Work required: Return each line of the records below that contains the string "give", copied in full. Matching is case-sensitive.

Data:
+--
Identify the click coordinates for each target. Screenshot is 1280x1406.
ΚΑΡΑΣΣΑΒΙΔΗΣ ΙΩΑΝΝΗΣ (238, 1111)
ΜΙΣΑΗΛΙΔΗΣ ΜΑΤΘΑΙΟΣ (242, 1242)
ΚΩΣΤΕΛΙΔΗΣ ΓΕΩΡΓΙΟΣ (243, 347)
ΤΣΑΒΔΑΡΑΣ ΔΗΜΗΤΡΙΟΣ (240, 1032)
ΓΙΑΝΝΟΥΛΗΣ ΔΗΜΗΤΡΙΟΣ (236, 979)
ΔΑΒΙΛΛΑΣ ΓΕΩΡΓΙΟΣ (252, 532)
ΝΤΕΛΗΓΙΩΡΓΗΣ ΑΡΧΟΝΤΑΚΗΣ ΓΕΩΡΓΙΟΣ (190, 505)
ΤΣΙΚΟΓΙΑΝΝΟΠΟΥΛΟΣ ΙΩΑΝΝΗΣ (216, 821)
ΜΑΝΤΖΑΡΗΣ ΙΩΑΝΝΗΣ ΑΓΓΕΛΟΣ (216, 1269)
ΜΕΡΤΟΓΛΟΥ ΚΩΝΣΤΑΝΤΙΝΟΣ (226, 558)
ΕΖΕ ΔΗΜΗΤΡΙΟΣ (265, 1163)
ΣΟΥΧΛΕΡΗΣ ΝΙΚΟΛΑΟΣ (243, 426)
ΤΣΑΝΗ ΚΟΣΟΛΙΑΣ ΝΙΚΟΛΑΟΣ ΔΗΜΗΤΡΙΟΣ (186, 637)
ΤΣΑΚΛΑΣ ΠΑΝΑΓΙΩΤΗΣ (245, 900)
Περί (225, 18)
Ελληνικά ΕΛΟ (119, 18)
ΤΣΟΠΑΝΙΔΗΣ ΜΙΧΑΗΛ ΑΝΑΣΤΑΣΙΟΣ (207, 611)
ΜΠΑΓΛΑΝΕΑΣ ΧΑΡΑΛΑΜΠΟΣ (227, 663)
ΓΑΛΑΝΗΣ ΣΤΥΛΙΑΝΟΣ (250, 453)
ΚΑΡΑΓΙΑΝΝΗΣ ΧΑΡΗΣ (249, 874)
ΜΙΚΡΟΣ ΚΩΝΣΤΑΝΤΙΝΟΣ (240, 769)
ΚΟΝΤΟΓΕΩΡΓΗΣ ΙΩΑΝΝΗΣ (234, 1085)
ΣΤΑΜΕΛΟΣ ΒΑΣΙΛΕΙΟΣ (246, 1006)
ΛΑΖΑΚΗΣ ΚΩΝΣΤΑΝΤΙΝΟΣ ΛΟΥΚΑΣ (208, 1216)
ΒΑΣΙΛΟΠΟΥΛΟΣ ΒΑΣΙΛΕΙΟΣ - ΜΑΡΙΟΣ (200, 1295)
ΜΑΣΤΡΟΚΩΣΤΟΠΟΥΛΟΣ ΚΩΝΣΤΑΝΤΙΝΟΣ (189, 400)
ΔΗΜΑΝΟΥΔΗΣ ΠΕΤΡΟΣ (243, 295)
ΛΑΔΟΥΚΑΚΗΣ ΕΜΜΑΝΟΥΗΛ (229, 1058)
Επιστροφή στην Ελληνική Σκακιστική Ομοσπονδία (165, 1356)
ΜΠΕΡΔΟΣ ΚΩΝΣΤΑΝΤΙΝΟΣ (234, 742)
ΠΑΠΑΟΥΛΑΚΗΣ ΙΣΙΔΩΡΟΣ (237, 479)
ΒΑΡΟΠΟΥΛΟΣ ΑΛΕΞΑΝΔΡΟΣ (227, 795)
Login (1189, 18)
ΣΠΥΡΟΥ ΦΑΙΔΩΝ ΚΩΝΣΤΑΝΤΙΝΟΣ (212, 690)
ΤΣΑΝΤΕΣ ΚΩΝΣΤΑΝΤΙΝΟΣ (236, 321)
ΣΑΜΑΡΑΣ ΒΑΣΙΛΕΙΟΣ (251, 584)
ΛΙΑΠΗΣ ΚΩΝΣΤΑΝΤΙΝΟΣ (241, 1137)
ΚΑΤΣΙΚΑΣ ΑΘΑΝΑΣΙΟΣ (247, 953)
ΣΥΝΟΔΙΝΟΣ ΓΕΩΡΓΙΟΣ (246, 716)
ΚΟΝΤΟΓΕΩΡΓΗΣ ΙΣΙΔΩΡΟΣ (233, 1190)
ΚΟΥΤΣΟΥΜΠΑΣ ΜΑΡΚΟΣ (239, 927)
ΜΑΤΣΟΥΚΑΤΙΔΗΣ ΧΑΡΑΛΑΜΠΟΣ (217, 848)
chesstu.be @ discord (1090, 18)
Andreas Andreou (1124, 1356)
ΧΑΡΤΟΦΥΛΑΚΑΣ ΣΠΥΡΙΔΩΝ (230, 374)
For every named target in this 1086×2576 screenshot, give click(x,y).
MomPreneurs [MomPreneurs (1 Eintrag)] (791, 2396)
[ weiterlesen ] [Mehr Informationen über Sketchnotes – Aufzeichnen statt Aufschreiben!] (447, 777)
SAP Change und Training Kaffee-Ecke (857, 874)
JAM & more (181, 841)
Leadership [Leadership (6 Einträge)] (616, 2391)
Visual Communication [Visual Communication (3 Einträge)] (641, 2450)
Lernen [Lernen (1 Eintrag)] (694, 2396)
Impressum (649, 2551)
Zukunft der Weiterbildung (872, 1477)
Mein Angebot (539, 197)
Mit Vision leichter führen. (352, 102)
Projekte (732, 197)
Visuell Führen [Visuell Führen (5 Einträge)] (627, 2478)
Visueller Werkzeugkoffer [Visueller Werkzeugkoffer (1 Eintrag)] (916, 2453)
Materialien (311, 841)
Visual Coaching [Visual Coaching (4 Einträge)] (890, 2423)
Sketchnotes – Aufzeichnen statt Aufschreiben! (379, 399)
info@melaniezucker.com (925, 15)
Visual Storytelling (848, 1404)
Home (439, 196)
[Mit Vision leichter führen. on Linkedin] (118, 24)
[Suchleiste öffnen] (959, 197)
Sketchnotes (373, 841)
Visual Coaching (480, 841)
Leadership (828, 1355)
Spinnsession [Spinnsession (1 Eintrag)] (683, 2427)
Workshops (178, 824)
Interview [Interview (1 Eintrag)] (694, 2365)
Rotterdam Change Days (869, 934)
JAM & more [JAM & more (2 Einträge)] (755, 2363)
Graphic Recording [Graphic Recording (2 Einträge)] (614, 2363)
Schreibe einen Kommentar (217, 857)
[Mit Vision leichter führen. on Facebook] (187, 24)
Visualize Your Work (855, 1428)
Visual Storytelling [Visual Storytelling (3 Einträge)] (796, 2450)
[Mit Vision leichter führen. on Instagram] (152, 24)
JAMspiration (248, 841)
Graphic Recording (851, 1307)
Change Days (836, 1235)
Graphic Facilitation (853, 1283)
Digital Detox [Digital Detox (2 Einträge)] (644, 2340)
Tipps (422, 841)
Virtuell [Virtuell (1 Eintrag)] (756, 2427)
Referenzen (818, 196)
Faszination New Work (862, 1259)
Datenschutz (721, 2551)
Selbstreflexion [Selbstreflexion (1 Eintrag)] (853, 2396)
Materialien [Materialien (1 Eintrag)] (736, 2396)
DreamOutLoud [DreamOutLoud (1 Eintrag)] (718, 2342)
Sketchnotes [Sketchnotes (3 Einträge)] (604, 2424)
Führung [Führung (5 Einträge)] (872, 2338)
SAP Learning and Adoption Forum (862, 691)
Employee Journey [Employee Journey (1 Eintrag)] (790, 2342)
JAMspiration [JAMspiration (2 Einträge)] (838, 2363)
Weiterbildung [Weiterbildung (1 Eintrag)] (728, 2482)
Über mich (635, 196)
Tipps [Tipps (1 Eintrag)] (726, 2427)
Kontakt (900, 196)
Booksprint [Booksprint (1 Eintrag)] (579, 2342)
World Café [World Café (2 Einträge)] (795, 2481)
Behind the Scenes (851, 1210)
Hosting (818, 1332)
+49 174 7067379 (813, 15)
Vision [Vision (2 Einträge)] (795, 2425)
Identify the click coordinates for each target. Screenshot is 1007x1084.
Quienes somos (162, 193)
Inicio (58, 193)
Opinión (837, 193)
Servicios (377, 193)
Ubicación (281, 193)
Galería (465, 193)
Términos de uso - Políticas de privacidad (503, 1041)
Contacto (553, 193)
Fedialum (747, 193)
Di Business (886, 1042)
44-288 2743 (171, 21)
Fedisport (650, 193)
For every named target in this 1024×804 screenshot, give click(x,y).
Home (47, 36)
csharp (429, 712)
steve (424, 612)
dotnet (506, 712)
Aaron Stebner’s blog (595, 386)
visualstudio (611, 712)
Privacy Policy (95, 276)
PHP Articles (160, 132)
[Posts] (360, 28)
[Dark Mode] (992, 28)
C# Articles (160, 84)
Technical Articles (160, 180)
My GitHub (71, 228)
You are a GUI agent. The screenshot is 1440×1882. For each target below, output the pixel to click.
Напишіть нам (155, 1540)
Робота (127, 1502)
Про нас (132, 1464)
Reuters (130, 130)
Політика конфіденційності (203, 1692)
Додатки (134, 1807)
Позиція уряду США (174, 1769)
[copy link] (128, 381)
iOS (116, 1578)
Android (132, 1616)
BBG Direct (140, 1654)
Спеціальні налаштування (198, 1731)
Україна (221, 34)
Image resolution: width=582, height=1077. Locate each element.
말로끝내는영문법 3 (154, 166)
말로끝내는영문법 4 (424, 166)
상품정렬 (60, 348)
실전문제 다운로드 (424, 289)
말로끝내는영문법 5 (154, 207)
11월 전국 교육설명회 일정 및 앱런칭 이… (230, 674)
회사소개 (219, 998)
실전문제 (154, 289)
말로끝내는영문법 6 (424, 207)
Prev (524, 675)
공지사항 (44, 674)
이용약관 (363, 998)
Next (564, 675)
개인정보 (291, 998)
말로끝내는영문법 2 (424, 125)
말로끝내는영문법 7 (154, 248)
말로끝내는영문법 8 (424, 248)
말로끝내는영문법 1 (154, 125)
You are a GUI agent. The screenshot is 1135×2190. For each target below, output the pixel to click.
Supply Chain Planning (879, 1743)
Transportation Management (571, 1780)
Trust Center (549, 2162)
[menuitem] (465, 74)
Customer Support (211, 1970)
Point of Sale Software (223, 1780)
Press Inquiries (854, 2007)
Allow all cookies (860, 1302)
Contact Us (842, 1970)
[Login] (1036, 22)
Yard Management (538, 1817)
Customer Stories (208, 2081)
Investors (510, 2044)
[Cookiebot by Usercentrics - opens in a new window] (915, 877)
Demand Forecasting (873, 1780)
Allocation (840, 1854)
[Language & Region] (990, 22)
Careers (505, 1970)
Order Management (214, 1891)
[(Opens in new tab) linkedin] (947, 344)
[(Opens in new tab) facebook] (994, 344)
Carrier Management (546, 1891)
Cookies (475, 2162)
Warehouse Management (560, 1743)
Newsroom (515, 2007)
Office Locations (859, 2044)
+--
Response:
For every named target in this 1086×2576 screenshot, give click(x,y).
For every named target in this 1024×804 screenshot, give click(x,y).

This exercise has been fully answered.